As my readers will well know, St. Philip Neri is my favorite saint and has been for a long while now. I take every opportunity I can to sing his praises on this blog, and today happens to be one of them. In Oxford, we are celebrating the Feast of the Patronage of St. Philip, a local solemnity that honors the canonical erection of the house here as a Congregation of the Oratory. Please pray for the Oxford Fathers on this, their silver jubilee.

To celebrate, here is my favorite hymn to the Apostle of Rome – Pangamus Nerio, as sung by the choir of the Birmingham Oratory. It is the vesperal hymn of St.
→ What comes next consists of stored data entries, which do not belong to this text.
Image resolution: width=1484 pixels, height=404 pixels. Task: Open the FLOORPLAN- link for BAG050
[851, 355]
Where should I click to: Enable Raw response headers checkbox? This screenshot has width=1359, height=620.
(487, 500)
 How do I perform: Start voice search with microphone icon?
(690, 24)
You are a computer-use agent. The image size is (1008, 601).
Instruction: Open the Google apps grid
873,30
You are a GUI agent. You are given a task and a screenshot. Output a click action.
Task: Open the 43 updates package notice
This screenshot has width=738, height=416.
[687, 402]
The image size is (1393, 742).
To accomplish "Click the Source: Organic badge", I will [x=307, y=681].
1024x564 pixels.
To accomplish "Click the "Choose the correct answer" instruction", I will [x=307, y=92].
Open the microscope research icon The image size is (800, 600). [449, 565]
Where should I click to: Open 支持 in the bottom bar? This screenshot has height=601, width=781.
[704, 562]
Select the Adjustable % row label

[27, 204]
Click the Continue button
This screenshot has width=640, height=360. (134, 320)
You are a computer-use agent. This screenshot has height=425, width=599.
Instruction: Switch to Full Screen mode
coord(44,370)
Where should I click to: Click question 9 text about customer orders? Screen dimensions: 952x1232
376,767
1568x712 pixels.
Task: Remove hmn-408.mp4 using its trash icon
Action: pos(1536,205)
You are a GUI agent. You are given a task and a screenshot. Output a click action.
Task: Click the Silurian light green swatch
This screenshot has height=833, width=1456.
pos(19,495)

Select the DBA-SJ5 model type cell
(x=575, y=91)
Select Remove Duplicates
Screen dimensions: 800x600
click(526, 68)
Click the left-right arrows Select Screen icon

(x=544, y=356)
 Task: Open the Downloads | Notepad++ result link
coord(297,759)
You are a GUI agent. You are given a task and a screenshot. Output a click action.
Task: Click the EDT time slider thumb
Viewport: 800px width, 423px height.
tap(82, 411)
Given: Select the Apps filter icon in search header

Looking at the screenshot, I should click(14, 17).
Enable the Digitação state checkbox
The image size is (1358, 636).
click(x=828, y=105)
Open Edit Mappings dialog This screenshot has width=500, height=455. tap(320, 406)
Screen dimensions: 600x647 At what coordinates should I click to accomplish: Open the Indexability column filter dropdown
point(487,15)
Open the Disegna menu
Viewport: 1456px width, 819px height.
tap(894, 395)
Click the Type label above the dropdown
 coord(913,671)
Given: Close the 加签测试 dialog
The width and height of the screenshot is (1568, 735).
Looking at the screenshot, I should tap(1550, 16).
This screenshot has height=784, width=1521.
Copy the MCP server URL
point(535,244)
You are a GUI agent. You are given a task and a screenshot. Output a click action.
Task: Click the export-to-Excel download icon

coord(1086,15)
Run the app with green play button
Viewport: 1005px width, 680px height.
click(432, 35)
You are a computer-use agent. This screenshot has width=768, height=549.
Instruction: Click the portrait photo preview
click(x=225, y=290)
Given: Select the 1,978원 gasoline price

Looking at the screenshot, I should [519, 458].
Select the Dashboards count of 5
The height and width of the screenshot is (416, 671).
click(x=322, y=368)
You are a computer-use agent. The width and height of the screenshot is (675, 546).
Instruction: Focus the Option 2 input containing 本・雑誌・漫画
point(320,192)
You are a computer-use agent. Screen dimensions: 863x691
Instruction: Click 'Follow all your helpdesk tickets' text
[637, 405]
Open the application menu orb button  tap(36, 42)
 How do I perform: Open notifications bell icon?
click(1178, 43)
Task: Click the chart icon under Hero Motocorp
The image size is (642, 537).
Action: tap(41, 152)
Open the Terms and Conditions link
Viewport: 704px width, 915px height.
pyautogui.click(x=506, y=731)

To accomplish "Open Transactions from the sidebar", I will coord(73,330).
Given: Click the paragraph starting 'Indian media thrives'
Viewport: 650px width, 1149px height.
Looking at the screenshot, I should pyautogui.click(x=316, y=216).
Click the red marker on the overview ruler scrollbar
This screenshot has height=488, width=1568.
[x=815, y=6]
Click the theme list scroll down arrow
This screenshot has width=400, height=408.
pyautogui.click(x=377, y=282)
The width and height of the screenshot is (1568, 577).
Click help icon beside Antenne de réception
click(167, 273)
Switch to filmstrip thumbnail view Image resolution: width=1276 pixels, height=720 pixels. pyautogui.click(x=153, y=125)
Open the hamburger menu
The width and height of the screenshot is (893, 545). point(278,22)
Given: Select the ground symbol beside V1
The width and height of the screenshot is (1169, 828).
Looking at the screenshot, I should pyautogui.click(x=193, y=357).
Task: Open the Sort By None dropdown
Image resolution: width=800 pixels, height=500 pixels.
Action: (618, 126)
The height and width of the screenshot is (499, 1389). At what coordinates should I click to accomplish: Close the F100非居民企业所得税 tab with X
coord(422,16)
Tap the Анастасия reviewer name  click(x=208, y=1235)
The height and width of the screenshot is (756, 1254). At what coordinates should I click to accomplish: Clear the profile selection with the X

Philip.

Pangamus Nerio, debita cantica
Quem, supra nitidi sydera verticis,
Virtus et meritum sustulit inclytum,
Carpturum pia gaudia.

Noctes sub spectabus, corpora martyrum,
Quas implent, vigilat sedulus integras,
Ex ipsis satagens discere mortuis
Normam qua bene viveret.

Nocte dum Nereus fercula pauperi,
Gestans praecipitat, panniger Angelus
Tecto significat, qualiter excidat
Numquam fervida caritas.

Orantis penetrans cordis in intimum,
Laxavit spatium Spiritus impete
De Coelo veniens, esset ut hospiti
Immenso locus amplior!

Coelorum Domino, dum sacra munera
Libabat Nerius, saepius advolans,
Tellurem rapido corpore deserit,
Christo fiat ut obvius!

Corpus deseruit, cum Deus Hostiae
Fertur sub niveae tegmine conditus,
Prudens, in Patriam, pergere splendide
Nolens absque Viatico.

Amen.

Unfortunately, I don’t have an English translation (nor the time and energy to translate from the original myself). Alas.

May St. Philip Neri pray for Oxford, for the Oratorians there, and for all of us who call upon him in filial affection.